» WHAT YOU NEED TO DO: Reproduce the entries starting at the line containing "This screenshot has width=2352, height=1568." and ending at the line containing "pyautogui.click(x=881, y=770)", switching "checkbox" to "check box" and leaving everything else unchanged.

» Entries from a dataset:
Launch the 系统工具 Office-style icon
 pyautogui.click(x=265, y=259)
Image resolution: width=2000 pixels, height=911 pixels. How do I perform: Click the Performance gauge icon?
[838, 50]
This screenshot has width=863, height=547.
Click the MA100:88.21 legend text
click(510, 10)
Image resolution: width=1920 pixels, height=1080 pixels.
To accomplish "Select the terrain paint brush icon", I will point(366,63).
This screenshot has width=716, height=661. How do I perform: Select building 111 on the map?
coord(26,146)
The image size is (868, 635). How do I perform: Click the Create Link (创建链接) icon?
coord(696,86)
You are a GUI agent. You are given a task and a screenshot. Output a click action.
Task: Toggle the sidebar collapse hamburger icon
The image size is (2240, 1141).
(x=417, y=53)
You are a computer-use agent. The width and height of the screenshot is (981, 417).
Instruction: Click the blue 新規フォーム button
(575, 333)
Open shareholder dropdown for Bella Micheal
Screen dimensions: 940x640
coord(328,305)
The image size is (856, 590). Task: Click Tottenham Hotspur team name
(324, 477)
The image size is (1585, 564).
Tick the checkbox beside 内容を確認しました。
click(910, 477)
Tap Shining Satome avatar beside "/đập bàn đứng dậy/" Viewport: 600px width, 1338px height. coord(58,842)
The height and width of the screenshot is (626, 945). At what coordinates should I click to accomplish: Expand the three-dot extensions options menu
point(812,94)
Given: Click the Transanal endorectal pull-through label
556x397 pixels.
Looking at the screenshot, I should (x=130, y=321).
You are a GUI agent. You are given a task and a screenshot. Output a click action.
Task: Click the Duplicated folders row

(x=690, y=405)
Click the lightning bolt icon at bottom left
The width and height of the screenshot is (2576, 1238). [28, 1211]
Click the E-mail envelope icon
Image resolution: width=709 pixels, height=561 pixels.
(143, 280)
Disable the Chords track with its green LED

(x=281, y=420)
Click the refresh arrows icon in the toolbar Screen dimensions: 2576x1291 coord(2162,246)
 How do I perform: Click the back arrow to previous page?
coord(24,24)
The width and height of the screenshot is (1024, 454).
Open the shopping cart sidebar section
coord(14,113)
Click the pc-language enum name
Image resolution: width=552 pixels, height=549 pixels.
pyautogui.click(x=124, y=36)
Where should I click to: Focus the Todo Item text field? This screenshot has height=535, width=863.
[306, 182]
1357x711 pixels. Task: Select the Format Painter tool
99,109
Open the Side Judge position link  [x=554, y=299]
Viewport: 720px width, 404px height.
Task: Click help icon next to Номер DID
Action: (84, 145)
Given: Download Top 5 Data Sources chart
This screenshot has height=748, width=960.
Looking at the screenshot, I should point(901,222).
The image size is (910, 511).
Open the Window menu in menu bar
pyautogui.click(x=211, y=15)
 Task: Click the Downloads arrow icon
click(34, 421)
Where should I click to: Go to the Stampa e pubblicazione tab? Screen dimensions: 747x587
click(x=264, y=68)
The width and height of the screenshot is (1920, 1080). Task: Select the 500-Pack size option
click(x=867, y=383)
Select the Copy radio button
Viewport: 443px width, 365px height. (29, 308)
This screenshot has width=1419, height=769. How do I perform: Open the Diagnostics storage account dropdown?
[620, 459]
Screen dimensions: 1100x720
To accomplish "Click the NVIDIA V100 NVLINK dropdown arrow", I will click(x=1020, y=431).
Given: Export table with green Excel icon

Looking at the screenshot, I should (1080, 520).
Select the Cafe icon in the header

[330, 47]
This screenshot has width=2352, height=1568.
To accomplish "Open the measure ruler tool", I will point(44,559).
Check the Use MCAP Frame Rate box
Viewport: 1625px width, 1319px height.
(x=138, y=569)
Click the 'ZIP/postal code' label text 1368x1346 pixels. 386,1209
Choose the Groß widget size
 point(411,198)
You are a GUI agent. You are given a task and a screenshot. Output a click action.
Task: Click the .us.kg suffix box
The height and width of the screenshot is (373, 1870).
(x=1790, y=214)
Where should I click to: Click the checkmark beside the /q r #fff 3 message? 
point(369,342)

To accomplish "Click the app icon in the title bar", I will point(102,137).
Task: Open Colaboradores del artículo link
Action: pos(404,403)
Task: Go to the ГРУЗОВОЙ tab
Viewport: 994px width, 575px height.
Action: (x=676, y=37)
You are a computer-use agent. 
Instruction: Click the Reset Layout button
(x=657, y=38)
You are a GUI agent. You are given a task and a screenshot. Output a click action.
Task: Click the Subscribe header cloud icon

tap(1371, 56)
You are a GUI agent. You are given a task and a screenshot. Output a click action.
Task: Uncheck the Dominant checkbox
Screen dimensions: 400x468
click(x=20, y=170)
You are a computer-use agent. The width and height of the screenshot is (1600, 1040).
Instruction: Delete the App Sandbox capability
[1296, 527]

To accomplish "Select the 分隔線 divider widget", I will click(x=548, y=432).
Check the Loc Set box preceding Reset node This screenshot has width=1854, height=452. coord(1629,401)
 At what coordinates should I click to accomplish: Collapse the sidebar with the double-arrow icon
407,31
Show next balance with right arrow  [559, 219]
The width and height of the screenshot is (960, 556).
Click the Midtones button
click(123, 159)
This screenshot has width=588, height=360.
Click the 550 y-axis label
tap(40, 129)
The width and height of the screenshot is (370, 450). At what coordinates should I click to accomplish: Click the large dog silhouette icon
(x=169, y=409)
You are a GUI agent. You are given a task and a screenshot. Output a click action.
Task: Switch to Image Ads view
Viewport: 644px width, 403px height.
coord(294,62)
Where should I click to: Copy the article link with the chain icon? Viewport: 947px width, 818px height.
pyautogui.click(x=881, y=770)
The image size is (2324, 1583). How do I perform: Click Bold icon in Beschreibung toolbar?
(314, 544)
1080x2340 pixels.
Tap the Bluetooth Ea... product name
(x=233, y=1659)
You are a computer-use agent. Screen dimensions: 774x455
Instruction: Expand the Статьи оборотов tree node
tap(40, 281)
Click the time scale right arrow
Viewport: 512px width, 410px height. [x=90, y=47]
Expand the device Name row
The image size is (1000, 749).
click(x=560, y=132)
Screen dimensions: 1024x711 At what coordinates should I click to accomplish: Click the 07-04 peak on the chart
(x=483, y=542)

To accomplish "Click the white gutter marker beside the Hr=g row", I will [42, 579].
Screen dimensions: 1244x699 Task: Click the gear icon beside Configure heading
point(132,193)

» ANSWER FOR THIS EXERCISE:
This screenshot has width=2352, height=1568.
To accomplish "Open the measure ruler tool", I will point(44,559).
Check the Use MCAP Frame Rate box
Viewport: 1625px width, 1319px height.
(x=138, y=569)
Click the 'ZIP/postal code' label text 1368x1346 pixels. 386,1209
Choose the Groß widget size
 point(411,198)
You are a GUI agent. You are given a task and a screenshot. Output a click action.
Task: Click the .us.kg suffix box
The height and width of the screenshot is (373, 1870).
(x=1790, y=214)
Where should I click to: Click the checkmark beside the /q r #fff 3 message? 
point(369,342)

To accomplish "Click the app icon in the title bar", I will point(102,137).
Task: Open Colaboradores del artículo link
Action: pos(404,403)
Task: Go to the ГРУЗОВОЙ tab
Viewport: 994px width, 575px height.
Action: (x=676, y=37)
You are a computer-use agent. 
Instruction: Click the Reset Layout button
(x=657, y=38)
You are a GUI agent. You are given a task and a screenshot. Output a click action.
Task: Click the Subscribe header cloud icon

tap(1371, 56)
You are a GUI agent. You are given a task and a screenshot. Output a click action.
Task: Uncheck the Dominant check box
Screen dimensions: 400x468
click(x=20, y=170)
You are a computer-use agent. The width and height of the screenshot is (1600, 1040).
Instruction: Delete the App Sandbox capability
[1296, 527]

To accomplish "Select the 分隔線 divider widget", I will click(x=548, y=432).
Check the Loc Set box preceding Reset node This screenshot has width=1854, height=452. coord(1629,401)
 At what coordinates should I click to accomplish: Collapse the sidebar with the double-arrow icon
407,31
Show next balance with right arrow  [559, 219]
The width and height of the screenshot is (960, 556).
Click the Midtones button
click(123, 159)
This screenshot has width=588, height=360.
Click the 550 y-axis label
tap(40, 129)
The width and height of the screenshot is (370, 450). At what coordinates should I click to accomplish: Click the large dog silhouette icon
(x=169, y=409)
You are a GUI agent. You are given a task and a screenshot. Output a click action.
Task: Switch to Image Ads view
Viewport: 644px width, 403px height.
coord(294,62)
Where should I click to: Copy the article link with the chain icon? Viewport: 947px width, 818px height.
pyautogui.click(x=881, y=770)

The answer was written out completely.